Raditya menyayangi Ibunya, walaupun Raditya sering dibuat jengkel karena selalu dipaksa menikah lagi. Raditya belum siap dijodohkan atau dikenalkan dengan wanita pilihan ibu dan kakaknya. 3 tahun ini dia masih betah menyendiri. Sakit hati yang ditorehkan Aina yang lebih memilih karir masih membekas dan ia masih enggan mengenal wanita.

Raditya menaikkan Aira ke tempat duduk rotan yang memang didesain untuk dipasang disetang sepeda. Perlahan kakinya mengayuh sepedanya menyusuri jalan pagi yang lumayan ramai.

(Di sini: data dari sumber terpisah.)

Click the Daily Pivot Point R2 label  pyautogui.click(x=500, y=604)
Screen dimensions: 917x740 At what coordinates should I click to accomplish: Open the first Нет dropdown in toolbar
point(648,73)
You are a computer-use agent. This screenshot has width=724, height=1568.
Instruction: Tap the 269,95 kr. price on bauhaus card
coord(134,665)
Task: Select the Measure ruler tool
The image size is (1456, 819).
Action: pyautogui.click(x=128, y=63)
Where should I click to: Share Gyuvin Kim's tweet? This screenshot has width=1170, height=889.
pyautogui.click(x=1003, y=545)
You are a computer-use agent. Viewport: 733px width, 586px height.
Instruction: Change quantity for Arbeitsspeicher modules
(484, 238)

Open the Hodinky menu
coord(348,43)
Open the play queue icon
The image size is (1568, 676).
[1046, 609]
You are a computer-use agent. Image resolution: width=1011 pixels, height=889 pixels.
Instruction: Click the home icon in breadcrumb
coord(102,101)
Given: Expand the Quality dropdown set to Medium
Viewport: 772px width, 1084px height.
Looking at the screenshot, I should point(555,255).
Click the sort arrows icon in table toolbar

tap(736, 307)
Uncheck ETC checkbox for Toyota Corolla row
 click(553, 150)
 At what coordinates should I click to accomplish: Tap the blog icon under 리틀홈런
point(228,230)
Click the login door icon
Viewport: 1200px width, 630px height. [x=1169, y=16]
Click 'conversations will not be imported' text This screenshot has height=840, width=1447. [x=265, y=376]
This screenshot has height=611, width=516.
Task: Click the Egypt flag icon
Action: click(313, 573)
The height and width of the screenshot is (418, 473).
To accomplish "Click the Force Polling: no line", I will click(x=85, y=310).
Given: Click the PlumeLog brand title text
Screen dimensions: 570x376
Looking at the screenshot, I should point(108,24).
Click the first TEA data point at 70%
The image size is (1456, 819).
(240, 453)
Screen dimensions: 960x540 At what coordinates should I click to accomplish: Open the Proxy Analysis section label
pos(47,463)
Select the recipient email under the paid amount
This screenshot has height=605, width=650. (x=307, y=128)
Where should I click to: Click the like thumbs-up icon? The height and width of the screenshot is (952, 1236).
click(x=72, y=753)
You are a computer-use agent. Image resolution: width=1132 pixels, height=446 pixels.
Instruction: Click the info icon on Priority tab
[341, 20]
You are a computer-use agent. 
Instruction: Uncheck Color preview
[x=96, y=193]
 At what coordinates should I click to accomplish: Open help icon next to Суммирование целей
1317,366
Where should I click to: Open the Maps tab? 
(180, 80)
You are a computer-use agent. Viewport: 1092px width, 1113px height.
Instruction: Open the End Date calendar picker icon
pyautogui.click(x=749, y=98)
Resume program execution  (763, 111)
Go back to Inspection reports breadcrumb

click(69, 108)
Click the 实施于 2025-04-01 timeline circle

"Enak nggak, Sayang?" tanya Raditya pada malaikat kecilnya.

"Enyak, Pa ... Aiya udah yama pingin cepedaan gini cama Papa." Suara Aira-putri kecil Raditya yang berumur hampir 4 tahun itu begitu menggemaskan. Raditya tersenyum sambil terus mengayuh sepedanya menuju taman kota yang tak begitu jauh dari kediaman sang Ibu.

"Pada hayi Minggu kutuyut ayah ke kota ... Naik eylman itimewa kududuk dimuka. Kududut camping pak kusil yang sedang bekelja ... Teyus gimana, Pa?" Raditya menelan salivanya.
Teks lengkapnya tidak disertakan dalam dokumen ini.